Amílcar supo acotar su campo de acción de modo que la economía no supusiera pobreza, la claridad no comportase esquematismo y la intensidad no lo abocase a la afectación y el aparato.
En ningún caso la escultura de Amílcar de Castro se reduce al concepto con que la describiría un notario, siempre va más allá del criterio que la generó: aborda lo formal trascendiendo “la idea”, por otra parte, siempre explícita a modo de cebo para atraer precipitados y pedantes.
Sirva mi breve glosa de esa escultura para dejar claro que la aprecio de verdad, como aprecio la pintura de Rothko o los ejercicios formales y plásticos de Klee.
Mi arquitectura se benefició de tal admiración en cuanto que me propuse proyectar una eventual Fundación Amílcar de Castro, sin conocer si existe una institución similar, solo movido por el deseo de proyectar un espacio para la contemplación y reflexión y difusión de su obra escultórica.

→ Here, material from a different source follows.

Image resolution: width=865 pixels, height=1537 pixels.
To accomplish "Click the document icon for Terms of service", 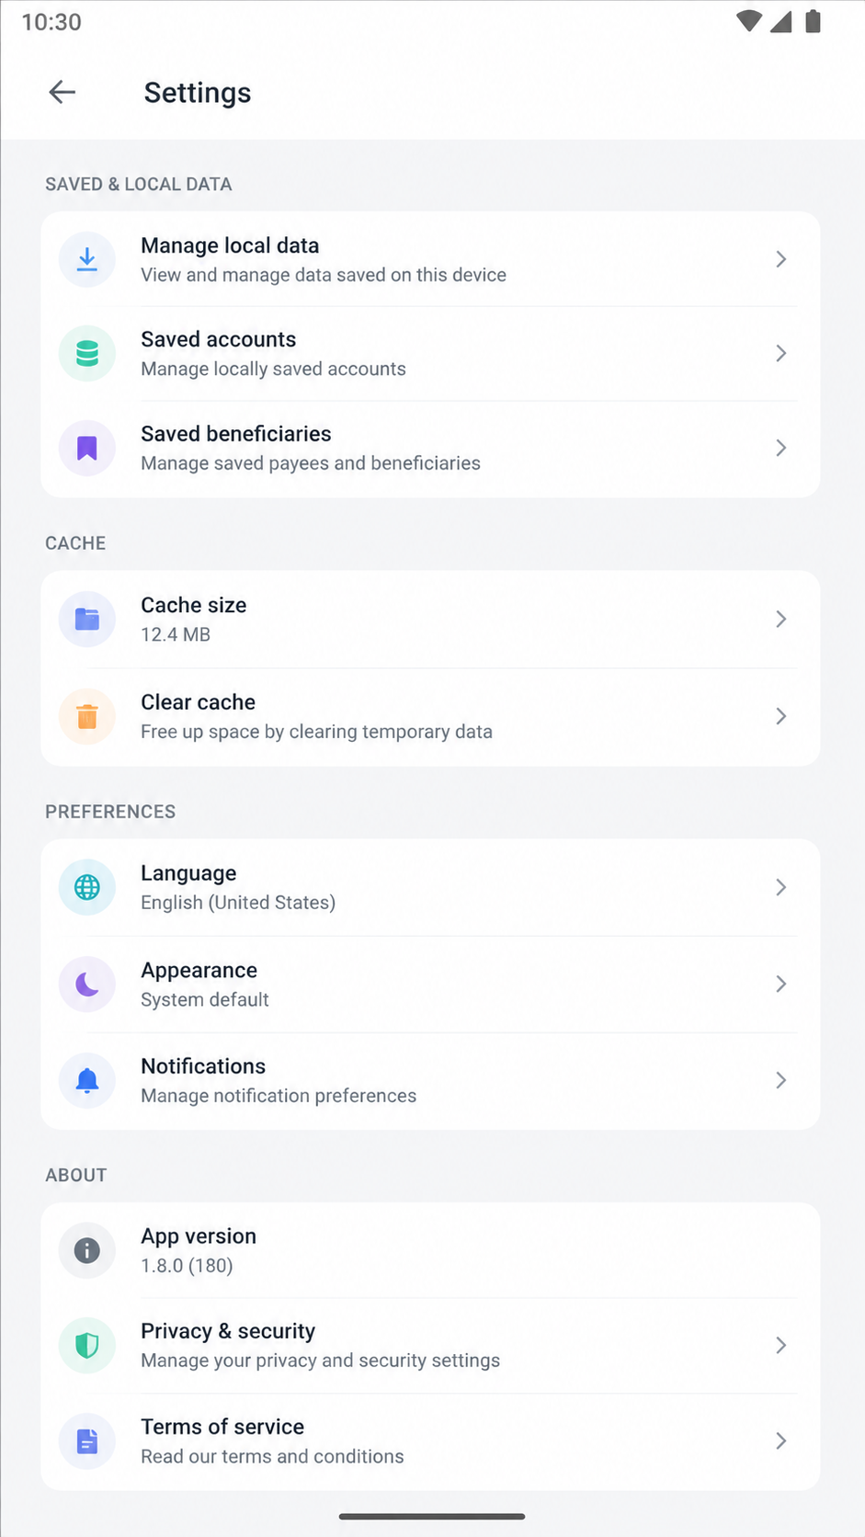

Ya había experimentado con el arquetipo basado en una dualidad -positivo/negativo-, que encuentra un referente ejemplar en el en el Museo Albright Knox (1962), de Gordon Bunschaft/SOM, en Buffalo. En este proyecto me intervino de manera decisiva el porche que define el ámbito urbano del nuevo Ayuntamiento de Toronto (1958-65), de Viljo Revell, edificio asimismo deudor del arquetipo dual lleno/vacío.